Per raggiungere lo scopo, questo dice il magazine Usa, gli esperti hanno messo mano agli algoritmi che determinano cosa viene mostrato nella bacheca degli utenti, divisi per questo esperimento in due gruppi. Ad ognuno dei due gruppi venivano mostrati post con accezione positiva (con parole come amore, bello e dolce) e negativa (con termini quali antipatico, dolore e brutto) e questi hanno reagito alle sollecitazioni pubblicando messaggi dal contenuto negativo o positivo a seconda dei post ricevuti. I risultati frutto dall'opera di condizionamento hanno mostrato in buona sostanza come riducendo artificialmentele espressioni positive gli utenti abbiano registrato molti meno messaggi positivi e aumentato la loro negatività. Viceversa, quando ad essere manipolati ad arte sono stati i messaggi negativi, è accaduto esattamene il contrario.
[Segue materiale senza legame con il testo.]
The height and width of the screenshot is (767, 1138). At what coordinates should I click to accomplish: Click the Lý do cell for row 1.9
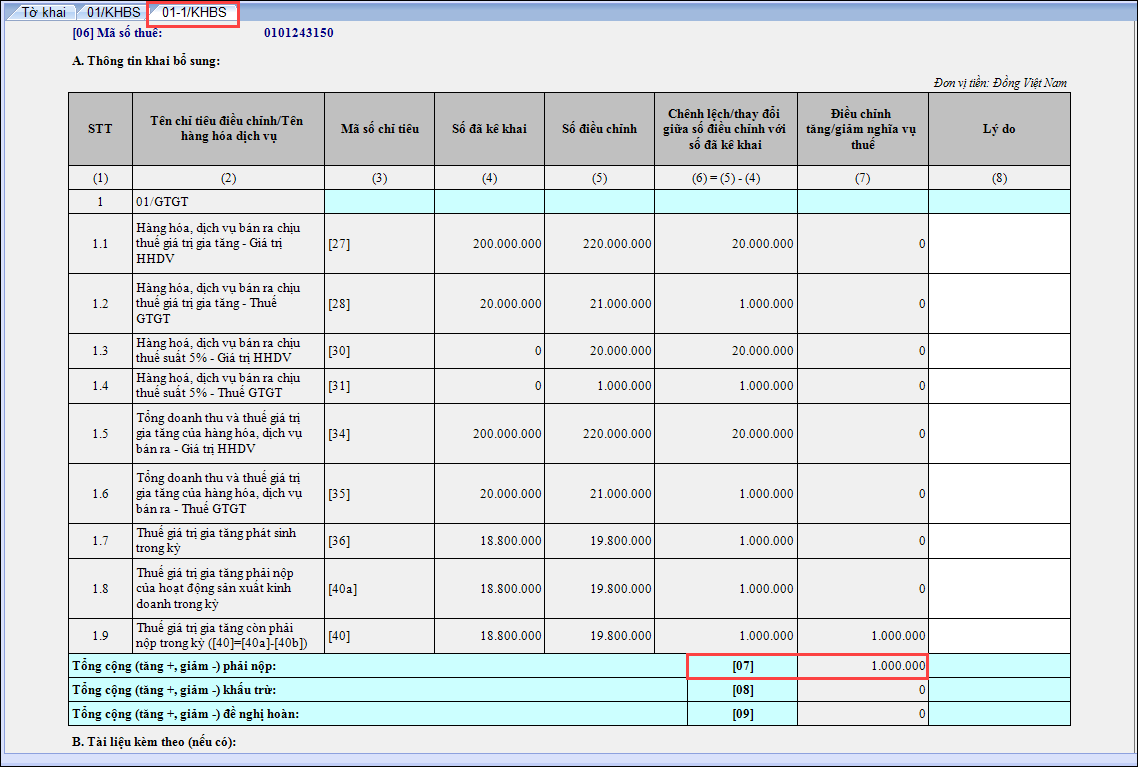click(x=998, y=635)
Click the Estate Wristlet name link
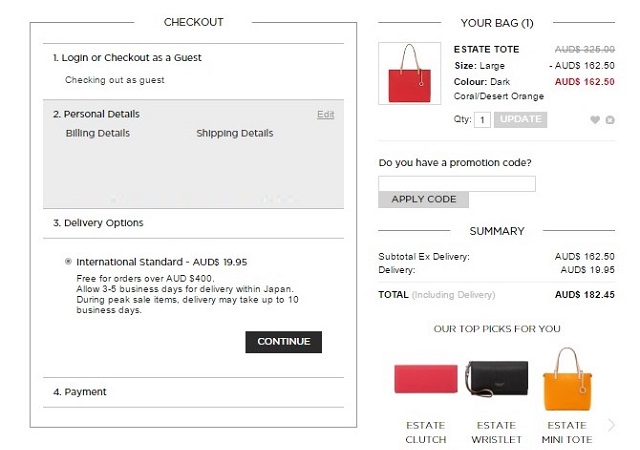The width and height of the screenshot is (640, 450). click(x=497, y=432)
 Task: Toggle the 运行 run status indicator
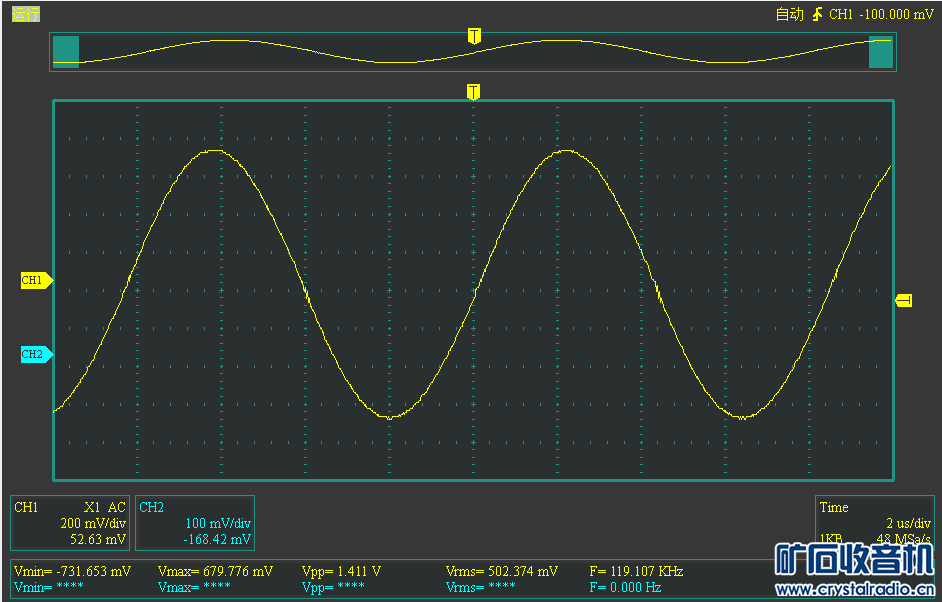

Nessuna violazione dei termini di servizio
Cosa ha detto, in definitiva, la ricerca? L'assunto a cui è giunto il Pnas, questo è certo, apre nuovi orizzonti nella letteratura legata al fenomeno social: le emozioni espresse su Facebook influenzano le nostre emozioni e questo costituisce la prova sperimentale che è possibile organizzare un contagio di massa attraverso le reti sociali. Gli stati emotivi si possono cioè trasmettere su larga scala, inducendo altre persone a provare le stesse emozioni senza che ne siano realmente consapevoli. Gli amici di Facebook reagiscono nello stesso modo, adattandosi ai sentimenti prevalenti nella propria cerchia. Questo il messaggio essenziale che si può derivare dallo studio.

Il punto, però, è anche un altro, e cioè come Facebook ha condotto lo studio all'insaputa degli utenti. Ha violato i termini del servizio? A quanto pare no, perchè ad essere manipolato è stato essenzialmente il flusso dei commenti (il cosidetto "newsfeed") postati sul social network, mentre i post oggetto di intervento non erano visibilmente modificati ed erano correttamente visualizzati sul proprio profilo. Le polemiche, sul modus operandi tenuto dalla compagnia di Menlo Park, non sono comunque mancate. É stata rispettata, questa l'accusa rivolta a Facebook, la componente etica del rapporto in essere con gli utenti? E che valenza (formale) può avere uno studio realizzabile senza il consenso esplicito dei diretti interessati?

La risposta alle critiche
É vero anche, come alcuni hanno fatto puntualmente notare, che al momento di accettare i termini d'uso del social network si accetta anche la clausola che consente agli amministratori di Facebook operazioni tecniche sul sistema che comprendono non solo gli interventi per risolvere eventuali problemi anche l'esame di dati, test e ricerche. Liberando la società da qualsiasi obbligo di preventiva comunicazione in tal senso. Anche uno dei co-autori dello studio, Adam D.I. Kramer, del resto, attraverso un post pubblicato sul proprio profilo, ha sì ammesso come le motivazioni alla base della ricerca non fossero chiaramente espresse ma ha anche ricordato come l'operazione sia stata condotta per migliorare il prodotto, per studiare in modo particolare l'influenza dei commenti positivi e negativi, sottolineando come questi ultimi possano indurre nelle persone sensazioni di esclusione, tali anche da spingerle a evitare l'uso del social network.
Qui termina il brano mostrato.